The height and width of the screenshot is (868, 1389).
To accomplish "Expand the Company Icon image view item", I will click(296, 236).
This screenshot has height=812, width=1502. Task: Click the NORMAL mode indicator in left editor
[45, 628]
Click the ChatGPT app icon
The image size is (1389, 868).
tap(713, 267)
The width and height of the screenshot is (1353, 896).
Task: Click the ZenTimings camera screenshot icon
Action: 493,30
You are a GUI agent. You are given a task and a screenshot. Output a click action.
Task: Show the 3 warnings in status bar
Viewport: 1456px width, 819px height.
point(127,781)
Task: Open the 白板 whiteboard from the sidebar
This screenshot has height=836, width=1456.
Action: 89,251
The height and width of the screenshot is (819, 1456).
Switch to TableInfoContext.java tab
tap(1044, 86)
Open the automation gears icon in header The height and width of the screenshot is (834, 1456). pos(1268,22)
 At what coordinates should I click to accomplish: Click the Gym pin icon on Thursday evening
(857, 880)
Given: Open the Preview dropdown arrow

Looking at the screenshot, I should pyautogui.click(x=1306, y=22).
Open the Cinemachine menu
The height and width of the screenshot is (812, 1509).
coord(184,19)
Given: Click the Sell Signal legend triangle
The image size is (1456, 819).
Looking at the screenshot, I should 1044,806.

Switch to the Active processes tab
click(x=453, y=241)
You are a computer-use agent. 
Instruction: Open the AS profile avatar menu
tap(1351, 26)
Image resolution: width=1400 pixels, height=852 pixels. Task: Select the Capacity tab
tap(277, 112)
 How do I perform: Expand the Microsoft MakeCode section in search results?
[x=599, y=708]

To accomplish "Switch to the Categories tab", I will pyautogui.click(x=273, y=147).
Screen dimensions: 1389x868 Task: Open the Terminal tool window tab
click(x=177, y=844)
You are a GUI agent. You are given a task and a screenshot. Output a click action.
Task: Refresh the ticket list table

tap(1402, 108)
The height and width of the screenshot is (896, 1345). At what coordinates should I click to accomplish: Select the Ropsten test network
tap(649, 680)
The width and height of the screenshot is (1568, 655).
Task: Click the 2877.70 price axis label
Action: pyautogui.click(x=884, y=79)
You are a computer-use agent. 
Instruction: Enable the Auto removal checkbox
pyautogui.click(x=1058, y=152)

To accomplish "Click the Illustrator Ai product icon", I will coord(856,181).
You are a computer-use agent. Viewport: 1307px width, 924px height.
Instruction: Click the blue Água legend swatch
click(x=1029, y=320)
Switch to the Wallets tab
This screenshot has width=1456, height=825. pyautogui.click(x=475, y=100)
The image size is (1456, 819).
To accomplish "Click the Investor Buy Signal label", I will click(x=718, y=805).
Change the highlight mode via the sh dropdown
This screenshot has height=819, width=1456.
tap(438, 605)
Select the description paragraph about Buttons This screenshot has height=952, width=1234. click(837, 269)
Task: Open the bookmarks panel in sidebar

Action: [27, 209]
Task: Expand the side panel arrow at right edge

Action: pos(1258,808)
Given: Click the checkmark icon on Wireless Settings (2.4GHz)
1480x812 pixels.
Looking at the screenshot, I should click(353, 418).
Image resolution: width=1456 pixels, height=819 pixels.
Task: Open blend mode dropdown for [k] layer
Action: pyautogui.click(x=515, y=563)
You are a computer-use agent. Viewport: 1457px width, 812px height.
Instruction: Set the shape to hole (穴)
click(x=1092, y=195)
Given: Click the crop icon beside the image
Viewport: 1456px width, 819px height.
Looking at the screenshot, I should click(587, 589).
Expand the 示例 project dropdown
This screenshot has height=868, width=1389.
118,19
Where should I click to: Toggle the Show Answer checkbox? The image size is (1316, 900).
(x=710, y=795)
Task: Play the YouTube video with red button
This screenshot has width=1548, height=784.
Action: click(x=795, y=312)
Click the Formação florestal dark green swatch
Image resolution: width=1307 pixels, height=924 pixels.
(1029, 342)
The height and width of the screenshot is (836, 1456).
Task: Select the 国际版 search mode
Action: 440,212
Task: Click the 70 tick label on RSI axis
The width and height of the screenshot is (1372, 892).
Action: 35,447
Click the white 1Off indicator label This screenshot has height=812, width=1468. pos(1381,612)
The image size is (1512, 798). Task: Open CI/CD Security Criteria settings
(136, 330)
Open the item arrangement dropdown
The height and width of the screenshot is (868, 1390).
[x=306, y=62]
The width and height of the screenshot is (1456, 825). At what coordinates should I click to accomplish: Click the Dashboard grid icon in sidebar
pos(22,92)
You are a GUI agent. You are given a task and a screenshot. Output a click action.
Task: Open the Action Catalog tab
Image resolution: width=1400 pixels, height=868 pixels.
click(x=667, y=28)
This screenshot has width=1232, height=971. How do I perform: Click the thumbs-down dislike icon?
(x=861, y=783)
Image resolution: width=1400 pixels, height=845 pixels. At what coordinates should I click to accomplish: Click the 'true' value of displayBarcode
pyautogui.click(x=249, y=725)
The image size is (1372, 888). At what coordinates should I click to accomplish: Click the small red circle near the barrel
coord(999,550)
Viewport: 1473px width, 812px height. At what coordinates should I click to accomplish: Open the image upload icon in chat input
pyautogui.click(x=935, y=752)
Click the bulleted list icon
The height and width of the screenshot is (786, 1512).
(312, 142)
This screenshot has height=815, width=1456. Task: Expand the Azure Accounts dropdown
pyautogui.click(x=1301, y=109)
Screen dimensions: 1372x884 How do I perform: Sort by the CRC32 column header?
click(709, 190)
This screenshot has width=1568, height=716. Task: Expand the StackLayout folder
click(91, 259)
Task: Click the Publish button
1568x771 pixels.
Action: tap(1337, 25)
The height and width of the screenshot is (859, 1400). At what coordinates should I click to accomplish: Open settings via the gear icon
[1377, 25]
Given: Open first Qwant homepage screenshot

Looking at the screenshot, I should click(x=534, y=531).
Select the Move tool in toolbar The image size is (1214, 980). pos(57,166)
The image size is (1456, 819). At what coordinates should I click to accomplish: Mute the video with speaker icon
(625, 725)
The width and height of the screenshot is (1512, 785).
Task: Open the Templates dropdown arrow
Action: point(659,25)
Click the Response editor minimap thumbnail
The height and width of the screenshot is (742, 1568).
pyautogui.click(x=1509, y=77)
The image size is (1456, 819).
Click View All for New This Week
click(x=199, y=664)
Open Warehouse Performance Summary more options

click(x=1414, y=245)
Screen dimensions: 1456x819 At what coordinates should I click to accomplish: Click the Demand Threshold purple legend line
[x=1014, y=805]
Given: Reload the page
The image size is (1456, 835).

▶ What needs to be done
Write out the whole listing again, keeping every character as it is.

▶ Answer area
The height and width of the screenshot is (868, 1389).
To accomplish "Expand the Company Icon image view item", I will click(296, 236).
This screenshot has height=812, width=1502. Task: Click the NORMAL mode indicator in left editor
[45, 628]
Click the ChatGPT app icon
The image size is (1389, 868).
tap(713, 267)
The width and height of the screenshot is (1353, 896).
Task: Click the ZenTimings camera screenshot icon
Action: 493,30
You are a GUI agent. You are given a task and a screenshot. Output a click action.
Task: Show the 3 warnings in status bar
Viewport: 1456px width, 819px height.
point(127,781)
Task: Open the 白板 whiteboard from the sidebar
This screenshot has height=836, width=1456.
Action: 89,251
The height and width of the screenshot is (819, 1456).
Switch to TableInfoContext.java tab
tap(1044, 86)
Open the automation gears icon in header The height and width of the screenshot is (834, 1456). pos(1268,22)
 At what coordinates should I click to accomplish: Click the Gym pin icon on Thursday evening
(857, 880)
Given: Open the Preview dropdown arrow

Looking at the screenshot, I should pyautogui.click(x=1306, y=22).
Open the Cinemachine menu
The height and width of the screenshot is (812, 1509).
coord(184,19)
Given: Click the Sell Signal legend triangle
The image size is (1456, 819).
Looking at the screenshot, I should 1044,806.

Switch to the Active processes tab
click(x=453, y=241)
You are a computer-use agent. 
Instruction: Open the AS profile avatar menu
tap(1351, 26)
Image resolution: width=1400 pixels, height=852 pixels. Task: Select the Capacity tab
tap(277, 112)
 How do I perform: Expand the Microsoft MakeCode section in search results?
[x=599, y=708]

To accomplish "Switch to the Categories tab", I will pyautogui.click(x=273, y=147).
Screen dimensions: 1389x868 Task: Open the Terminal tool window tab
click(x=177, y=844)
You are a GUI agent. You are given a task and a screenshot. Output a click action.
Task: Refresh the ticket list table

tap(1402, 108)
The height and width of the screenshot is (896, 1345). At what coordinates should I click to accomplish: Select the Ropsten test network
tap(649, 680)
The width and height of the screenshot is (1568, 655).
Task: Click the 2877.70 price axis label
Action: pyautogui.click(x=884, y=79)
You are a computer-use agent. 
Instruction: Enable the Auto removal checkbox
pyautogui.click(x=1058, y=152)

To accomplish "Click the Illustrator Ai product icon", I will coord(856,181).
You are a computer-use agent. Viewport: 1307px width, 924px height.
Instruction: Click the blue Água legend swatch
click(x=1029, y=320)
Switch to the Wallets tab
This screenshot has width=1456, height=825. pyautogui.click(x=475, y=100)
The image size is (1456, 819).
To accomplish "Click the Investor Buy Signal label", I will click(x=718, y=805).
Change the highlight mode via the sh dropdown
This screenshot has height=819, width=1456.
tap(438, 605)
Select the description paragraph about Buttons This screenshot has height=952, width=1234. click(837, 269)
Task: Open the bookmarks panel in sidebar

Action: [27, 209]
Task: Expand the side panel arrow at right edge

Action: pos(1258,808)
Given: Click the checkmark icon on Wireless Settings (2.4GHz)
1480x812 pixels.
Looking at the screenshot, I should click(353, 418).
Image resolution: width=1456 pixels, height=819 pixels.
Task: Open blend mode dropdown for [k] layer
Action: pyautogui.click(x=515, y=563)
You are a computer-use agent. Viewport: 1457px width, 812px height.
Instruction: Set the shape to hole (穴)
click(x=1092, y=195)
Given: Click the crop icon beside the image
Viewport: 1456px width, 819px height.
Looking at the screenshot, I should click(587, 589).
Expand the 示例 project dropdown
This screenshot has height=868, width=1389.
118,19
Where should I click to: Toggle the Show Answer checkbox? The image size is (1316, 900).
(x=710, y=795)
Task: Play the YouTube video with red button
This screenshot has width=1548, height=784.
Action: click(x=795, y=312)
Click the Formação florestal dark green swatch
Image resolution: width=1307 pixels, height=924 pixels.
(1029, 342)
The height and width of the screenshot is (836, 1456).
Task: Select the 国际版 search mode
Action: 440,212
Task: Click the 70 tick label on RSI axis
The width and height of the screenshot is (1372, 892).
Action: 35,447
Click the white 1Off indicator label This screenshot has height=812, width=1468. pos(1381,612)
The image size is (1512, 798). Task: Open CI/CD Security Criteria settings
(136, 330)
Open the item arrangement dropdown
The height and width of the screenshot is (868, 1390).
[x=306, y=62]
The width and height of the screenshot is (1456, 825). At what coordinates should I click to accomplish: Click the Dashboard grid icon in sidebar
pos(22,92)
You are a GUI agent. You are given a task and a screenshot. Output a click action.
Task: Open the Action Catalog tab
Image resolution: width=1400 pixels, height=868 pixels.
click(x=667, y=28)
This screenshot has width=1232, height=971. How do I perform: Click the thumbs-down dislike icon?
(x=861, y=783)
Image resolution: width=1400 pixels, height=845 pixels. At what coordinates should I click to accomplish: Click the 'true' value of displayBarcode
pyautogui.click(x=249, y=725)
The image size is (1372, 888). At what coordinates should I click to accomplish: Click the small red circle near the barrel
coord(999,550)
Viewport: 1473px width, 812px height. At what coordinates should I click to accomplish: Open the image upload icon in chat input
pyautogui.click(x=935, y=752)
Click the bulleted list icon
The height and width of the screenshot is (786, 1512).
(312, 142)
This screenshot has height=815, width=1456. Task: Expand the Azure Accounts dropdown
pyautogui.click(x=1301, y=109)
Screen dimensions: 1372x884 How do I perform: Sort by the CRC32 column header?
click(709, 190)
This screenshot has width=1568, height=716. Task: Expand the StackLayout folder
click(91, 259)
Task: Click the Publish button
1568x771 pixels.
Action: tap(1337, 25)
The height and width of the screenshot is (859, 1400). At what coordinates should I click to accomplish: Open settings via the gear icon
[1377, 25]
Given: Open first Qwant homepage screenshot

Looking at the screenshot, I should click(x=534, y=531).
Select the Move tool in toolbar The image size is (1214, 980). pos(57,166)
The image size is (1456, 819). At what coordinates should I click to accomplish: Mute the video with speaker icon
(625, 725)
The width and height of the screenshot is (1512, 785).
Task: Open the Templates dropdown arrow
Action: point(659,25)
Click the Response editor minimap thumbnail
The height and width of the screenshot is (742, 1568).
pyautogui.click(x=1509, y=77)
The image size is (1456, 819).
Click View All for New This Week
click(x=199, y=664)
Open Warehouse Performance Summary more options

click(x=1414, y=245)
Screen dimensions: 1456x819 At what coordinates should I click to accomplish: Click the Demand Threshold purple legend line
[x=1014, y=805]
Given: Reload the page
The image size is (1456, 835).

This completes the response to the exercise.